** Opening Page excerpt block **

Philadelphia Eagles In The Golden Age
The Eagles have been, over the last ten or so years, a team that has demonstrated flashes of brilliance at times. With runs into the playoffs on numerous occasions, their fans have been given hope time and again, but repeatedly had those hopes dashed. In fact, over their 77 year history, the Eagles have repeatedly had periods in which they appeared ready to move onto the next level and compete for a Super Bowl, but never seem to get it done. Even when they have appeared in the game – once in 1980 and again in 2004 – they have not been able to win it. For older Eagles fans, the true glory days of the franchise are not now, but occurred over a half century ago during the coaching tenure of Earle Neale.
The Eagles and the Draft
The Eagles were best known for losing prior to hiring Neale. The problem that they chiefly had was one of building their new franchise from the bottom up. Their owner’s idea, presented to the NFL in 1935, was to change the game in ways that even he could not have envisioned. For reasons related solely to his own team’s future prospects, he talked the NFL into instituting a player draft of graduating college football stars. The teams with the worst record in the previous season would have the first choice of those college prospects. The idea caught hold and has continued to the present day. Each year, the nation’s top collegiate athletes enter the NFL Draft in hopes of being selected for one of the NFL’s franchise football teams. Though the Eagles would eventually achieve success from the system they proposed, their very first choice was a bust. In fact, they chose someone who had no intention of playing at the professional level, and who went to medical school instead.

** Closing Page excerpt block **
** Opening Recorded information block **

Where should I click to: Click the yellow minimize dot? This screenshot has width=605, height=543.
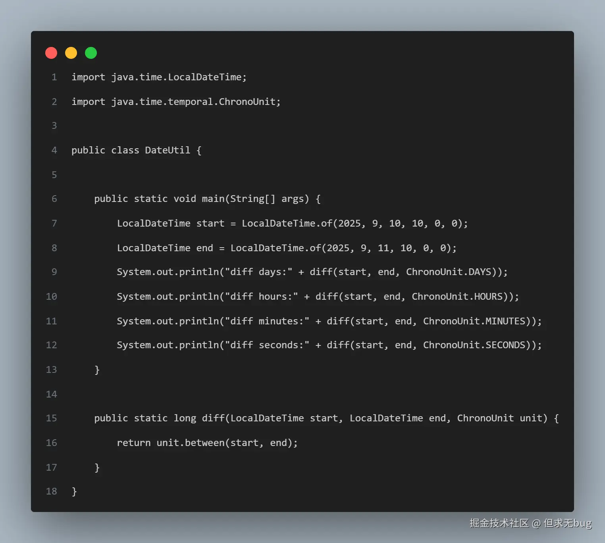(x=71, y=53)
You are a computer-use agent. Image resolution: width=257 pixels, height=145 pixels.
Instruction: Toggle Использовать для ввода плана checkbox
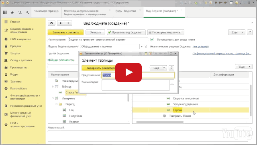[x=152, y=39]
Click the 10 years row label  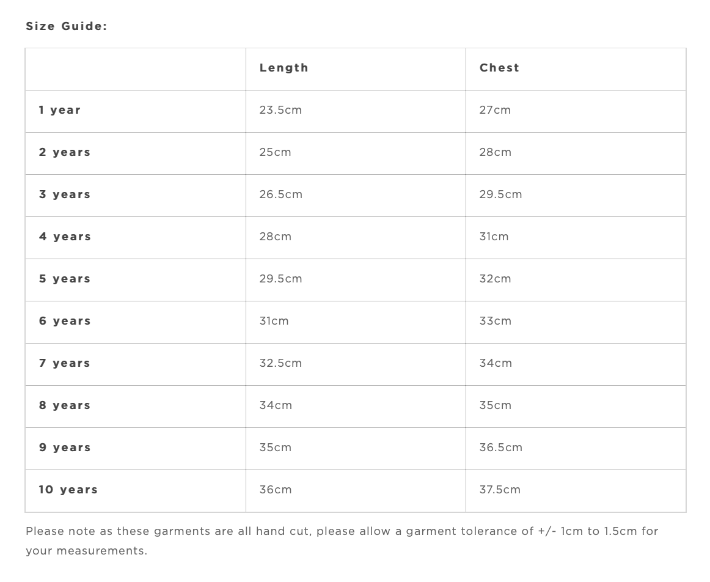click(68, 490)
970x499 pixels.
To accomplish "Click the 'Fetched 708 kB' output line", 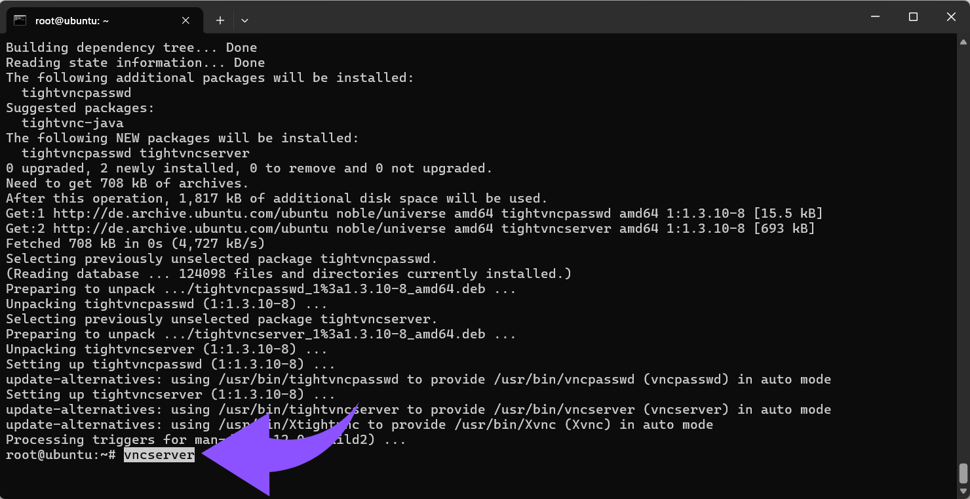I will 135,244.
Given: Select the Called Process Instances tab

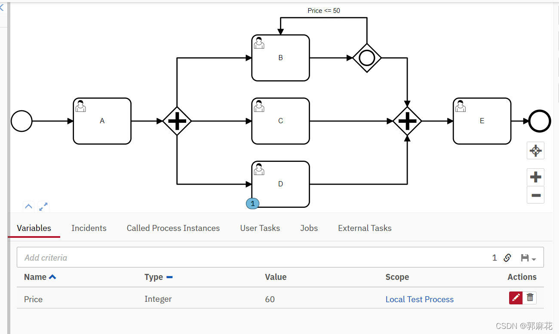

** Closing Recorded information block **

What you will do:
A - Decide whether each statement below agrees with the Philadelphia Eagles article, and answer yes or no, quoting the article's deciding words exactly. (i) The Eagles have played in the Super Bowl twice without winning it. (ii) The Eagles' owner brought his draft idea to the NFL in 1935. (iii) Under the draft, the teams with the best record in the previous season chose first.
B - Output the stretch of the Philadelphia Eagles article from "Philadelphia Eagles In" through "of Earle Neale.", copied exactly.

Answers given:
A -
(i) Yes: "Even when they have appeared in the game – once in 1980 and again in 2004 – they have not been able to win it."
(ii) Yes: "Their owner’s idea, presented to the NFL in 1935"
(iii) No: "The teams with the worst record in the previous season would have the first choice of those college prospects."

B -
Philadelphia Eagles In The Golden Age
The Eagles have been, over the last ten or so years, a team that has demonstrated flashes of brilliance at times. With runs into the playoffs on numerous occasions, their fans have been given hope time and again, but repeatedly had those hopes dashed. In fact, over their 77 year history, the Eagles have repeatedly had periods in which they appeared ready to move onto the next level and compete for a Super Bowl, but never seem to get it done. Even when they have appeared in the game – once in 1980 and again in 2004 – they have not been able to win it. For older Eagles fans, the true glory days of the franchise are not now, but occurred over a half century ago during the coaching tenure of Earle Neale.